The default catalog (metrics_full.yaml) produces 43 distinct metric
families grouped by exporter:
| Group | Metric prefix | Notes |
|---|---|---|
| Simulator synthetic | up, node_temperature_celsius, node_power_watts, node_load_percent, node_health_status | Derived from behavioral profiles |
| Node Exporter — CPU | node_cpu_seconds_total | Monotonic idle counter |
| Node Exporter — Memory | node_memory_MemTotal_bytes, node_memory_MemAvailable_bytes | |
| Node Exporter — Filesystem | node_filesystem_size_bytes, node_filesystem_avail_bytes | mountpoint=/ |
| Node Exporter — Disk I/O | node_disk_read_bytes_total, node_disk_written_bytes_total | device=sda |
| Node Exporter — Network | node_network_receive_bytes_total, node_network_transmit_bytes_total | device=eth0 |
| IPMI | ipmi_fan_speed_state, ipmi_power_state, ipmi_sensor_state, ipmi_temperature_state, ipmi_voltage_state, ipmi_up | compute/visu/srv/service only |
| Switches | switch_port_oper_status, switch_port_in_octets, switch_port_out_octets | *isw*, *esw*, sw-* |
| Slurm | slurm_node_status | compute/visu, labels_only |
| E-Series storage | eseries_* (8 metrics) | da*-r02-* pattern |
| Sequana3 HYC | sequana3_hyc_* (4 metrics) | r01-* racks |
| Sequana3 PMC | sequana3_pmc_total_watt | r01-* racks |
| Raritan PDU | raritan_pdu_* (6 metrics) | all racks |
Display Library — How Metrics Are Shown
Directory: config/metrics/library/
The display library defines how the UI renders metrics in charts: units, axis labels, colors, thresholds, and chart types. It does not affect which metrics the simulator generates.

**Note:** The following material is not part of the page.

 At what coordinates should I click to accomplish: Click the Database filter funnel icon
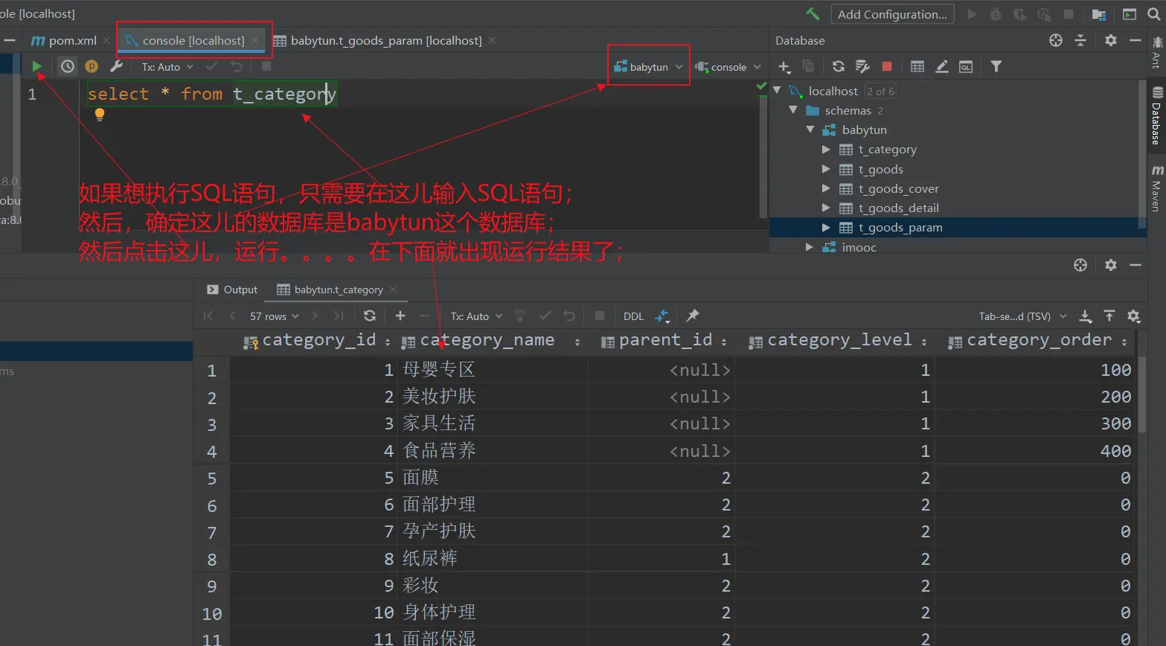point(996,67)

The default library ships with 7 display metrics: node_temperature,
node_power, pdu_active_power, pdu_apparent_power, pdu_current,
pdu_voltage, and pdu_energy.
Adding a metric to the display library does not make the simulator generate it. Adding a metric to the simulator catalog does not make the UI show a chart for it. Both must be configured independently.
Folder Structure
config/plugins/simulator/
├── config/
│ └── plugin.yaml ← single config file (hot-reloaded every tick)
├── metrics/
│ ├── metrics_full.yaml ← primary catalog (all 43 metric families)
│ ├── metrics_slurm.yaml ← Slurm-only catalog (labels_only format)
│ └── metrics_examples.yaml ← reference examples for custom catalogs
└── overrides/
└── overrides.yaml ← runtime metric overrides (TTL-aware)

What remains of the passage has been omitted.